Comment 52862

By Pxtl (registered) - website | Posted December 09, 2010 at 10:42:44

@Kate

They could put in a push-button that gives a no-left-turn window for the pedestrians to cross, or converts the left arrow into a flashing yellow, or put up a warning for drivers, or something rather than simply shirking the problem with a dead crossing. Again, I've said it before: if the city wants to run expressways through the heart of town, it has a responsibility not to cheap out on it. If the one-way network has created an unsafe crossing, then the solution is not simply to remove the crossing but to secure it. If Locke or King were 2-way, that left-turn wouldn't be blind. Notice how the LRT will fix the problem, since it sounds like they're going to run it on the South side... this means that Lock St. drivers will have to pull into the intersection (and thus not be blind) before they can turn left.

We can always see the logic here... the frustrating fact though is that this city is filled with incredibly creative solutions for vehicular traffic, but when it comes to pedestrian traffic their solution is simply "don't cross here".
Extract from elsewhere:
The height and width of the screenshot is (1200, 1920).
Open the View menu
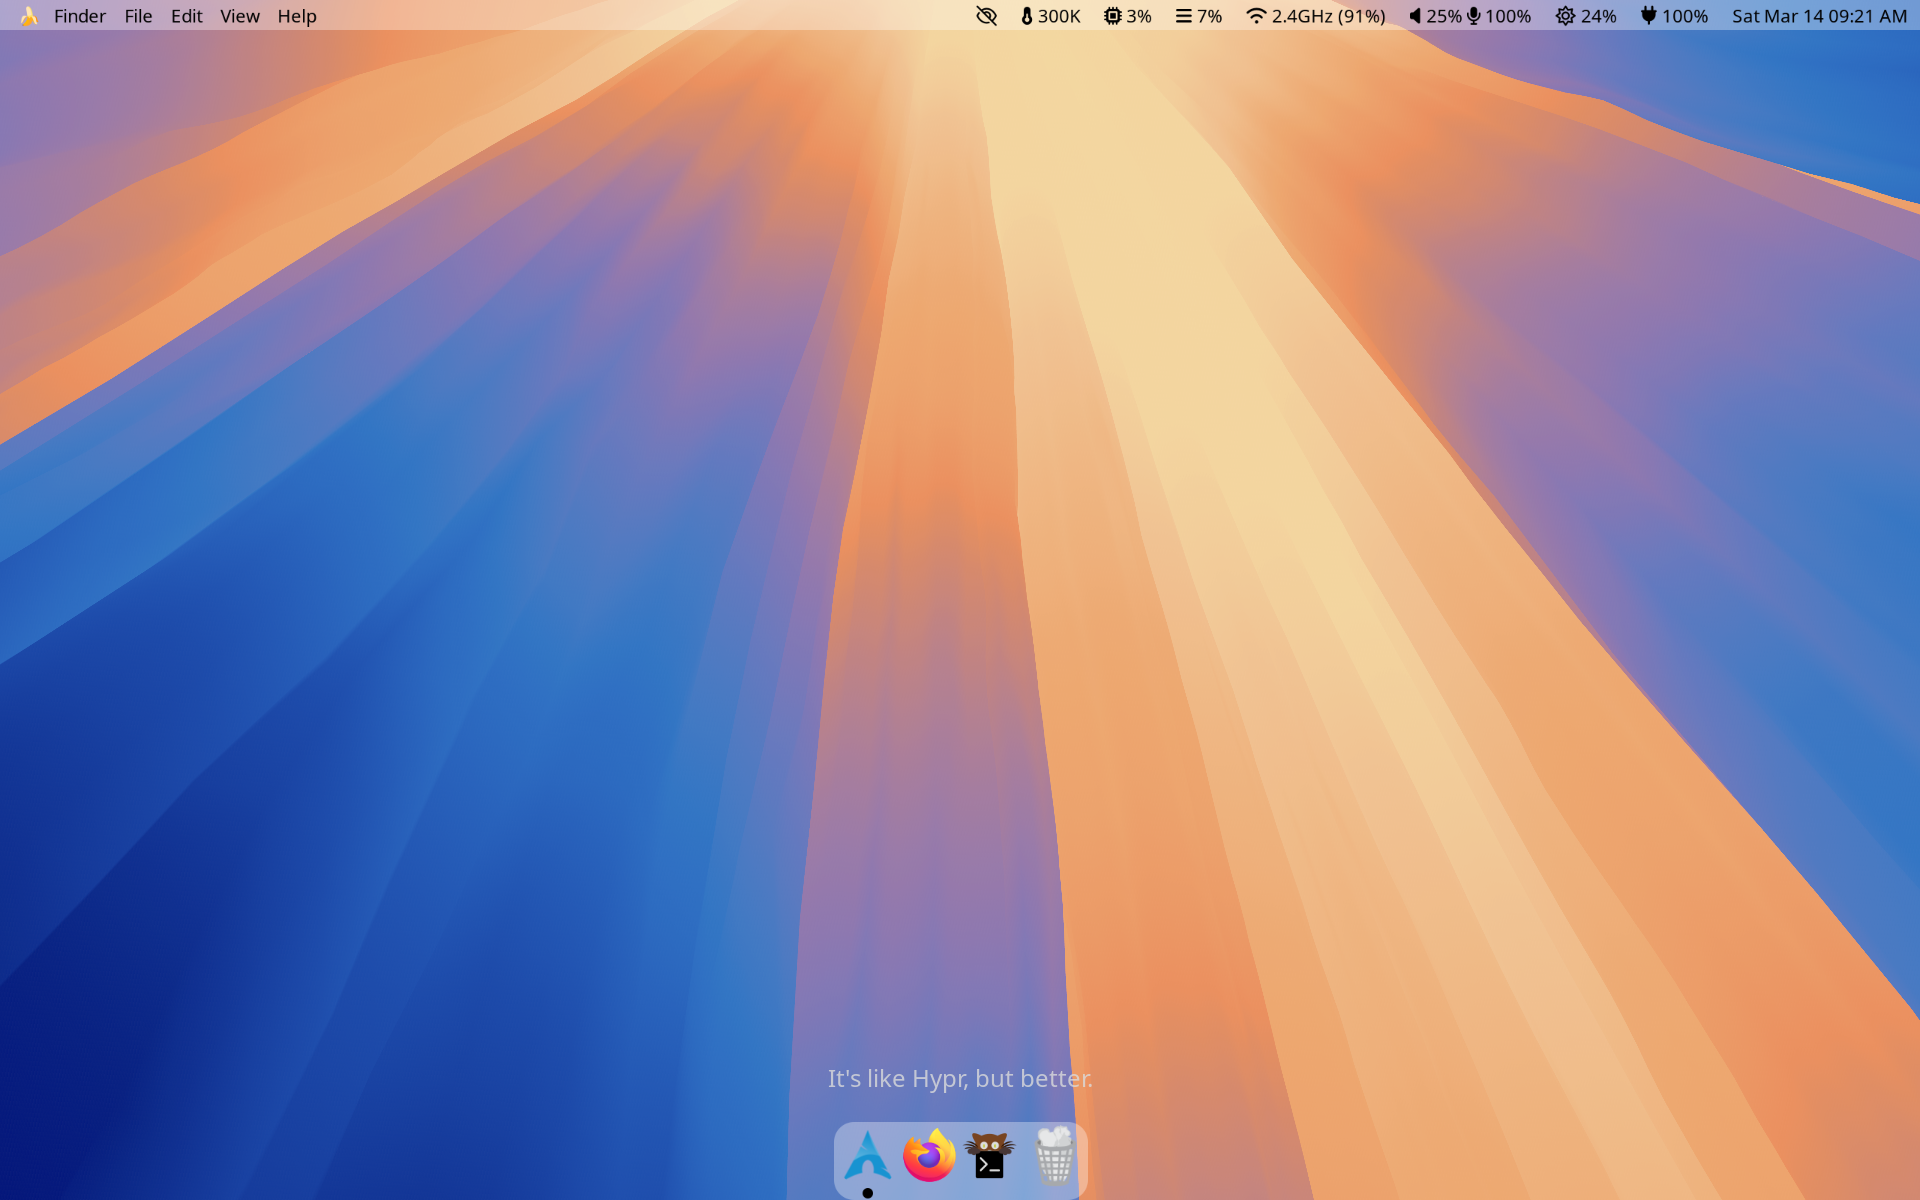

I can totally understand why there's no crossing at the West side of King and Dundurn. It makes perfect sense - you have drivers filtering onto the bridge from 3 directions all the time, including the painfully overcrowded Dundurn. Fine. I disagree with some of the logic, but I can see where they're coming from. But the city shouldn't throw up their hands and say "screw you, pedestrians". The city should be coming up with a solution, like adding a push-button signalized crossing at Bredalbane (taking pedestrians directly to the pedestrian-friendly part of the Fortinos plaza, rather than across the parking lot) or at the 403 Eastbound ramp (so you could protect pedestrians necessarily crossing the ramp where drivers are going at highway speeds and you have to play a game of "guess which lane the oncoming driver is going to be in"). Hell, we're talking about creative solutions to traffic and uncreative solutions to pedestrians: here's a creative one: 3 crosswalks, 1 red light. Make use of this 1-way mayhem in a positive way. Put a crosswalk across the King St. bridge at the Eastbound ramp, a crosswalk across the ramp itself, and a push-button at each end of those. Any of those buttons gives you a red over the Breadalbane crossing. Boom. Ainsliewood and Bredalbane pedestrians get access to the Cricket park on the overflow tank, Fortinos plaza, etc. with one red light.

To me, the problem with the crossings is self-perpetuating. The city doesn't bother with crossings because it's not worth the time to slow a hundred or a thousand drivers for one hypothetical occasional pedestrian... but at the same time, that means that pedestrians will avoid the crossing (or even the area) and so there will never be more than one occasional pedestrian rather than it being a normal pedestrian pathway.

If the city wants to create these high-speed corridors for drivers... well, that's their decision, and we obviously seem outvoted on stopping them. However, that means the city can't just tell pedestrians "go somewhere else".